• Prompt:
Word for word, transcribe the data below from the line with "Assistenza Store (478, 2343)" to the line with "Servizi IT (249, 2285)", keeping both of those lines.

##### Materials provided

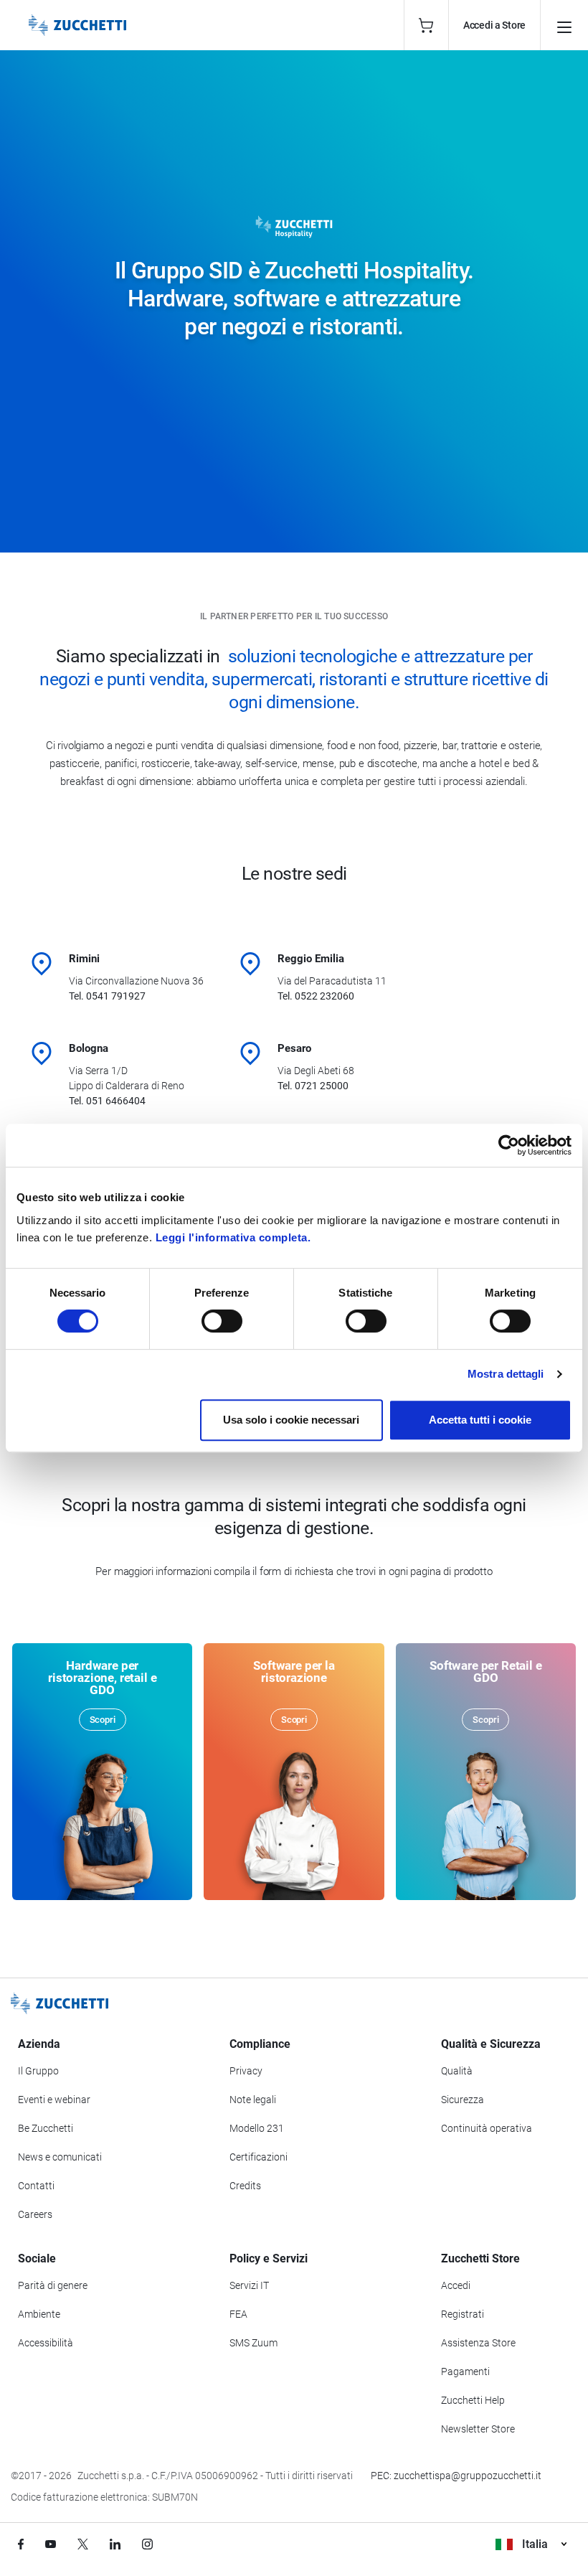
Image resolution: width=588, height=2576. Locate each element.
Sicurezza (462, 2099)
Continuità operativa (486, 2128)
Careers (35, 2214)
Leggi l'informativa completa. (233, 1237)
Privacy (245, 2071)
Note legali (252, 2099)
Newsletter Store (478, 2429)
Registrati (462, 2314)
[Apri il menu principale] (564, 25)
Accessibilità (45, 2343)
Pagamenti (465, 2371)
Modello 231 (256, 2128)
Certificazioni (258, 2157)
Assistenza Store (478, 2343)
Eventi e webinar (54, 2099)
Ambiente (39, 2314)
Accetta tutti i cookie (480, 1420)
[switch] (221, 1321)
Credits (245, 2185)
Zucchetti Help (473, 2400)
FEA (238, 2314)
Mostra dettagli (506, 1374)
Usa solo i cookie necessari (291, 1420)
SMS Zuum (253, 2343)
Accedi (455, 2285)
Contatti (36, 2185)
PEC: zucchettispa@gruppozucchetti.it (456, 2475)
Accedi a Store (494, 25)
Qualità (457, 2071)
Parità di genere (52, 2285)
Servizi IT (249, 2285)
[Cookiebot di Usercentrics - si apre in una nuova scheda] (509, 1145)
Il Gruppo (38, 2071)
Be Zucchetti (45, 2128)
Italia (535, 2544)
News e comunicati (60, 2157)
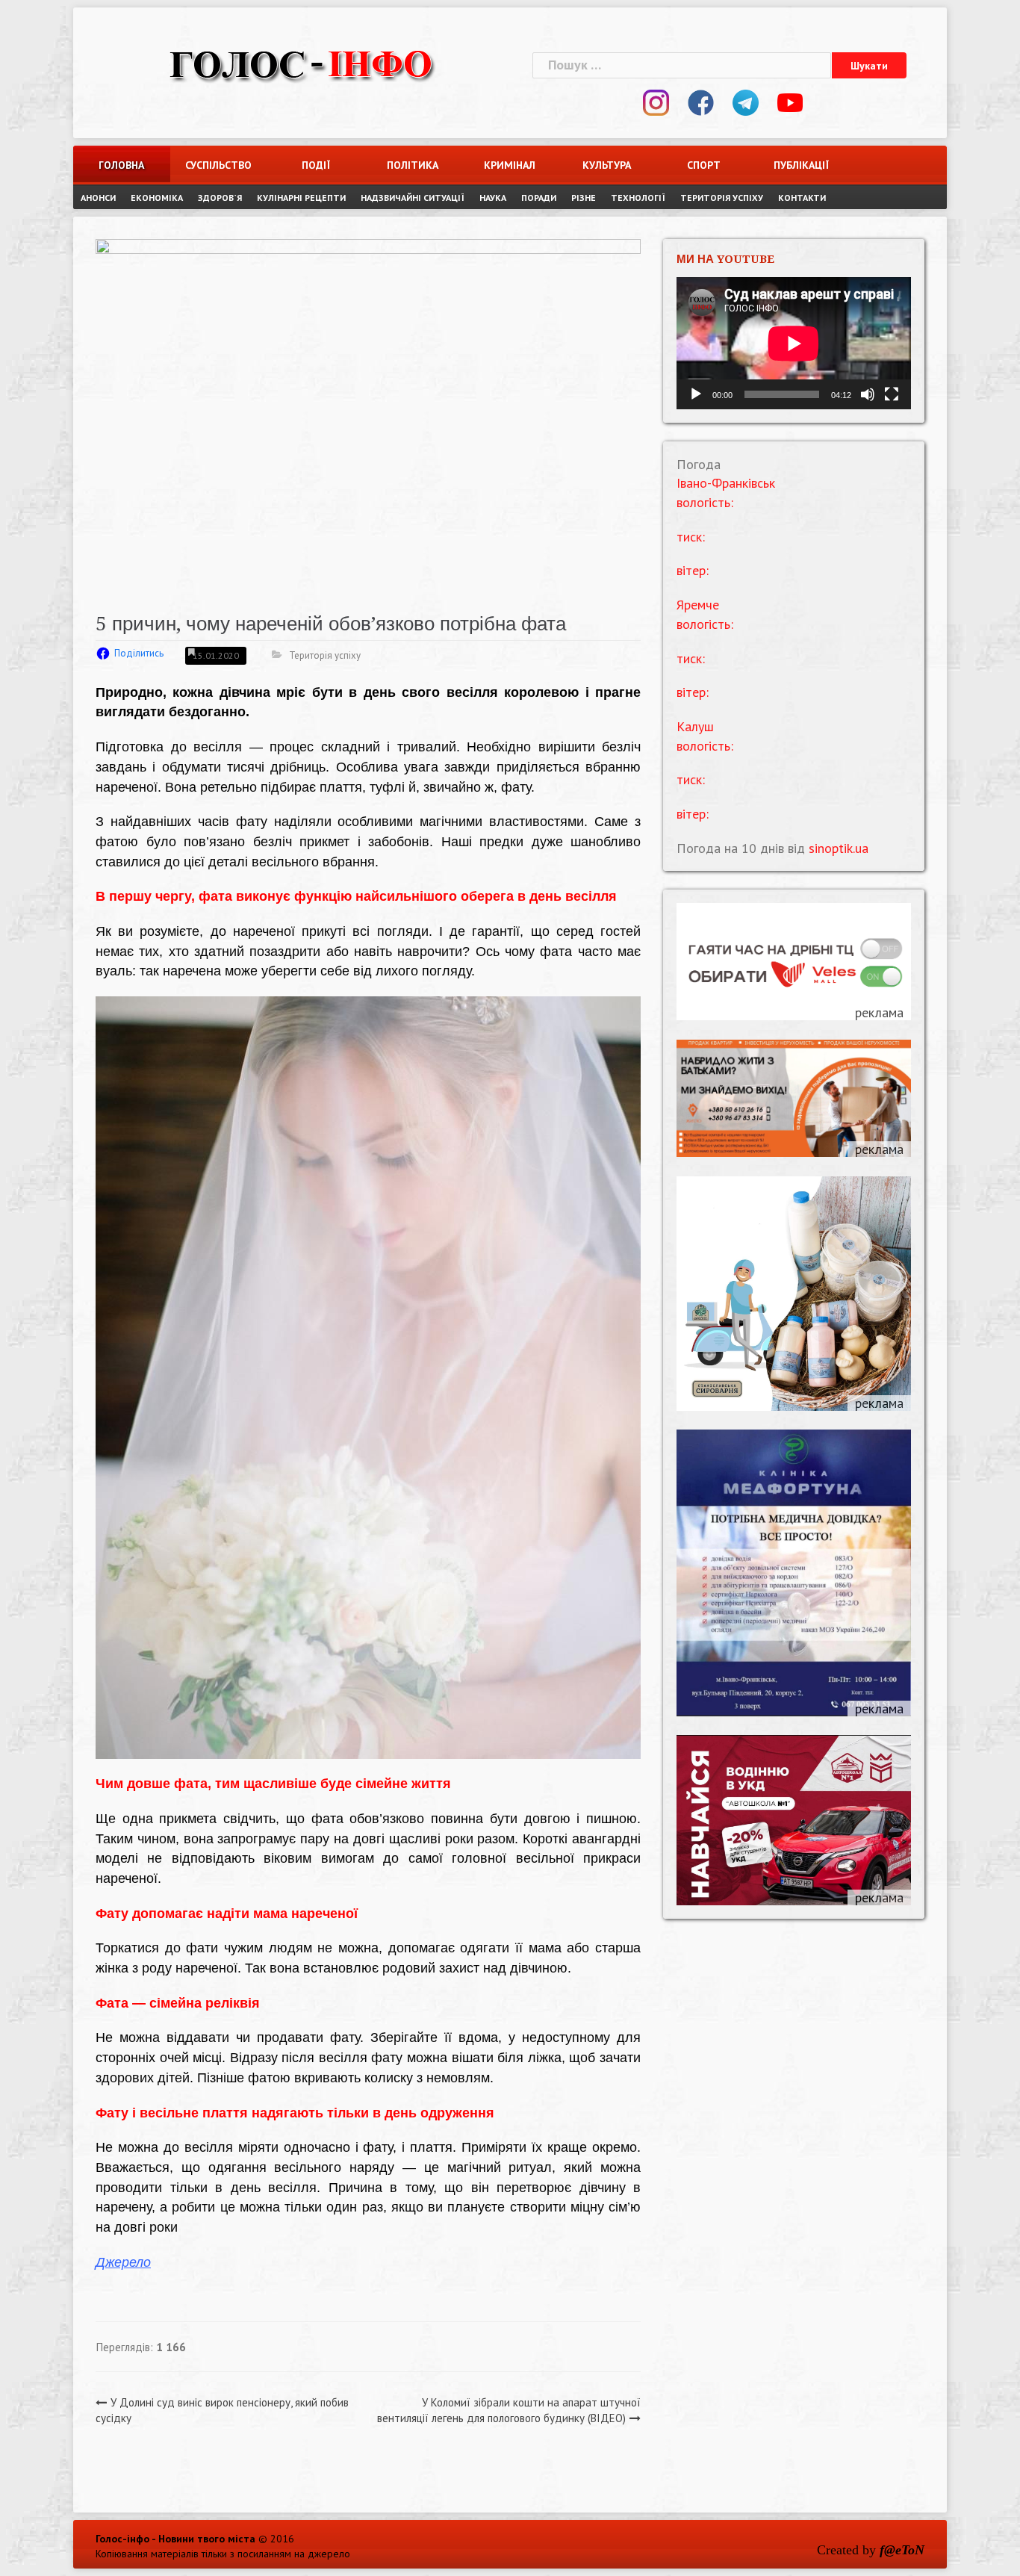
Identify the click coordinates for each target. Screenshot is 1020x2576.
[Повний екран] (891, 394)
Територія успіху (721, 197)
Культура (606, 165)
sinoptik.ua (838, 848)
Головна (121, 165)
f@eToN (902, 2549)
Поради (538, 197)
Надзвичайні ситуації (412, 197)
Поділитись (139, 653)
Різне (583, 197)
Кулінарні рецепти (301, 197)
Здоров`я (220, 197)
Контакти (802, 197)
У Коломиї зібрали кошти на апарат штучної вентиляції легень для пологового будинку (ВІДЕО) (509, 2410)
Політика (412, 165)
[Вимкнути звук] (867, 394)
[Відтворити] (695, 394)
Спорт (704, 165)
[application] (794, 343)
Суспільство (218, 165)
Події (316, 165)
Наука (492, 197)
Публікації (801, 165)
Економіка (157, 197)
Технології (638, 197)
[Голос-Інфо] (301, 63)
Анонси (98, 197)
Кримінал (509, 165)
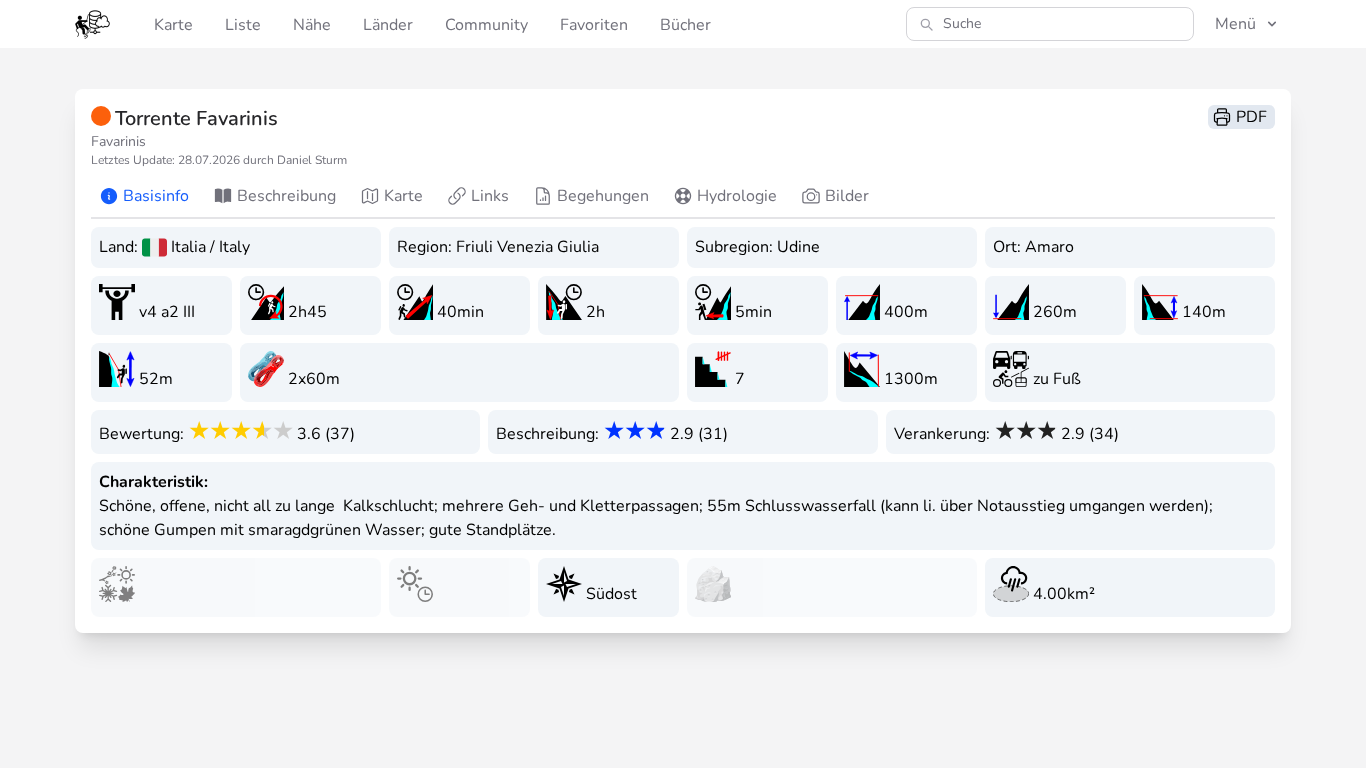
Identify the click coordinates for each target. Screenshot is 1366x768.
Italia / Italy (210, 247)
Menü (1235, 24)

##########

• Result of this task:
Assistenza Store (478, 2343)
Eventi e webinar (54, 2099)
Ambiente (39, 2314)
Accetta tutti i cookie (480, 1420)
[switch] (221, 1321)
Credits (245, 2185)
Zucchetti Help (473, 2400)
FEA (238, 2314)
Mostra dettagli (506, 1374)
Usa solo i cookie necessari (291, 1420)
SMS Zuum (253, 2343)
Accedi (455, 2285)
Contatti (36, 2185)
PEC: zucchettispa@gruppozucchetti.it (456, 2475)
Accedi a Store (494, 25)
Qualità (457, 2071)
Parità di genere (52, 2285)
Servizi IT (249, 2285)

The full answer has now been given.